» **YOUR GOAL**
Please repeat exactly the lines below from the one containing "Task: Sort by MIN column header" down to the one containing "Open the English", both included, and nothing else.

##########

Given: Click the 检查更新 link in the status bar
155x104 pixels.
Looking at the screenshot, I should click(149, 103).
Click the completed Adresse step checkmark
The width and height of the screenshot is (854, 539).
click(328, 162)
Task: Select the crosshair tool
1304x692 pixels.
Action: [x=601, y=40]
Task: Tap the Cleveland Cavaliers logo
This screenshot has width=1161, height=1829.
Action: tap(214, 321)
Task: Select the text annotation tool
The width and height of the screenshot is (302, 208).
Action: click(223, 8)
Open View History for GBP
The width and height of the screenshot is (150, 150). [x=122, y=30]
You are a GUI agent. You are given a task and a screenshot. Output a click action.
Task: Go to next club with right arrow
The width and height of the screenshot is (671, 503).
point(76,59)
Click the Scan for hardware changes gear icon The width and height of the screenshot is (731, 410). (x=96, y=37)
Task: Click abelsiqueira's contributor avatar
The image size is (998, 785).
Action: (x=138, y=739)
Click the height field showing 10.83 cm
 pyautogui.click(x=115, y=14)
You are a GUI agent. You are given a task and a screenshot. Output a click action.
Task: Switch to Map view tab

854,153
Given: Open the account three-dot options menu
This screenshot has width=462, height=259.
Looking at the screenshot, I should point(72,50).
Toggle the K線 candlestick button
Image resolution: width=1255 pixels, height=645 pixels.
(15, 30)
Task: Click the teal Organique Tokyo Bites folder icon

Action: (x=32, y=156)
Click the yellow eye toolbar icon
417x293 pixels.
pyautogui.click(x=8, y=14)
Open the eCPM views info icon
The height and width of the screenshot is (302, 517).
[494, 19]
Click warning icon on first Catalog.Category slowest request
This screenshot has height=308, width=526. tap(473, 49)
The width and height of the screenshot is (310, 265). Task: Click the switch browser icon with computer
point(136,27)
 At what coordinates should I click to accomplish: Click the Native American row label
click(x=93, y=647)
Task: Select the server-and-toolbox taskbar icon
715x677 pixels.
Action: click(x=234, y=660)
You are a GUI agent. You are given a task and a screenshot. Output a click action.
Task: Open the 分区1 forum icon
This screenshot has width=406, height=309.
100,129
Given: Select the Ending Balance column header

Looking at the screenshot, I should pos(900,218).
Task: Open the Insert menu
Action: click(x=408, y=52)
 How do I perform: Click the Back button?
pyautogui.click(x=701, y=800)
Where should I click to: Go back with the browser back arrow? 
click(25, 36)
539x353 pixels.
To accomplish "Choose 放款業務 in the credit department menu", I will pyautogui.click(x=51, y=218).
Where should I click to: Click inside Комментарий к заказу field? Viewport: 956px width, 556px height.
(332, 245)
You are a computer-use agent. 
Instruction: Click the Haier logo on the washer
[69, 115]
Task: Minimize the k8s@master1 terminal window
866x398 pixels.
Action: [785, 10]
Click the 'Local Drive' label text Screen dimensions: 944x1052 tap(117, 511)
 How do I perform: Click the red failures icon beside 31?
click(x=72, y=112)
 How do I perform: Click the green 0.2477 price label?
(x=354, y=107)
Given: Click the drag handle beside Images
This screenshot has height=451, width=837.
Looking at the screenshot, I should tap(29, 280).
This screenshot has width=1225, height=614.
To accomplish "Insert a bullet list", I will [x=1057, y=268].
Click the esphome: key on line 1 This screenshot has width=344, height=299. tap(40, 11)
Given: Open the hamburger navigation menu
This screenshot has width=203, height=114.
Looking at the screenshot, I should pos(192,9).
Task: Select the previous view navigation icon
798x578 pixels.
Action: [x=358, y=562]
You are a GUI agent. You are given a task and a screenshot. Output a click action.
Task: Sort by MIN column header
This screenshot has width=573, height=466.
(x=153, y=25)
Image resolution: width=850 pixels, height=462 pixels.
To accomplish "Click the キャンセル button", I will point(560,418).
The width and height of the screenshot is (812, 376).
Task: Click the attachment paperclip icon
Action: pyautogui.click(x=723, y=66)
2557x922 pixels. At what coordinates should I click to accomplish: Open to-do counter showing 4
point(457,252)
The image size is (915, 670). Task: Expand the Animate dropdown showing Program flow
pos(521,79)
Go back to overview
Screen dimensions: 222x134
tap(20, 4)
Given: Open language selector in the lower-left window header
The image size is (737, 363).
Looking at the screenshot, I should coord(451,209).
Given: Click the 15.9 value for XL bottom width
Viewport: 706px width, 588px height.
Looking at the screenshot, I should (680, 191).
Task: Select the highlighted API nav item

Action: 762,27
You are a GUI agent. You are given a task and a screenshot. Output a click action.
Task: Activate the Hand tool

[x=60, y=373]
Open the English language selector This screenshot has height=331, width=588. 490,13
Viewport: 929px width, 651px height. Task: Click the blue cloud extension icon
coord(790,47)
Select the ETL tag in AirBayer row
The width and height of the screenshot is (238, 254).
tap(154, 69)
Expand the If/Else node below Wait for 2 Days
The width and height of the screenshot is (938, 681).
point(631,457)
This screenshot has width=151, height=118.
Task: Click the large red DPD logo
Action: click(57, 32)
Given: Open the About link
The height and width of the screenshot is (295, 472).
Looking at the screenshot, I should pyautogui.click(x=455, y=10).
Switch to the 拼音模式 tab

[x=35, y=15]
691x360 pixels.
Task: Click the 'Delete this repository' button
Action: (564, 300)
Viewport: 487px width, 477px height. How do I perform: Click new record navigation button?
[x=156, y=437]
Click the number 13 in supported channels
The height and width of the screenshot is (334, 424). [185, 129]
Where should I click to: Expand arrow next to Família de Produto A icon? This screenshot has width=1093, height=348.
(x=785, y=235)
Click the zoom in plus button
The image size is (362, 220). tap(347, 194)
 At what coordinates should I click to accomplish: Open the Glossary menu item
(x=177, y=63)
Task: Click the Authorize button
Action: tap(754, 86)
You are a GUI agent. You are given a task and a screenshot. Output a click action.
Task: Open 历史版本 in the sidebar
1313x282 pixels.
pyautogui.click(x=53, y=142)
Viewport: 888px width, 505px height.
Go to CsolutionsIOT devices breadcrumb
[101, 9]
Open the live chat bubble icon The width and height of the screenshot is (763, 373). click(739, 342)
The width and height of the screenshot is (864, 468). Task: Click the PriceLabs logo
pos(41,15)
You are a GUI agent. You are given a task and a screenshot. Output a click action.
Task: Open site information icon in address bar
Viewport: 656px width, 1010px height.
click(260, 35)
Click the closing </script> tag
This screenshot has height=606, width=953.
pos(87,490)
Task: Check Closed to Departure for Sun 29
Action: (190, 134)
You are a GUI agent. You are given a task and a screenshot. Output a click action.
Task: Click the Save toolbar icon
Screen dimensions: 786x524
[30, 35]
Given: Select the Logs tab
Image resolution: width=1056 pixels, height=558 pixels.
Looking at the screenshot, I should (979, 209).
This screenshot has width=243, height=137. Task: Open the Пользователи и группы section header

##########

» **OUTPUT FOR THIS EXERCISE**
Task: Sort by MIN column header
This screenshot has width=573, height=466.
(x=153, y=25)
Image resolution: width=850 pixels, height=462 pixels.
To accomplish "Click the キャンセル button", I will point(560,418).
The width and height of the screenshot is (812, 376).
Task: Click the attachment paperclip icon
Action: pyautogui.click(x=723, y=66)
2557x922 pixels. At what coordinates should I click to accomplish: Open to-do counter showing 4
point(457,252)
The image size is (915, 670). Task: Expand the Animate dropdown showing Program flow
pos(521,79)
Go back to overview
Screen dimensions: 222x134
tap(20, 4)
Given: Open language selector in the lower-left window header
The image size is (737, 363).
Looking at the screenshot, I should coord(451,209).
Given: Click the 15.9 value for XL bottom width
Viewport: 706px width, 588px height.
Looking at the screenshot, I should (680, 191).
Task: Select the highlighted API nav item

Action: 762,27
You are a GUI agent. You are given a task and a screenshot. Output a click action.
Task: Activate the Hand tool

[x=60, y=373]
Open the English language selector This screenshot has height=331, width=588. 490,13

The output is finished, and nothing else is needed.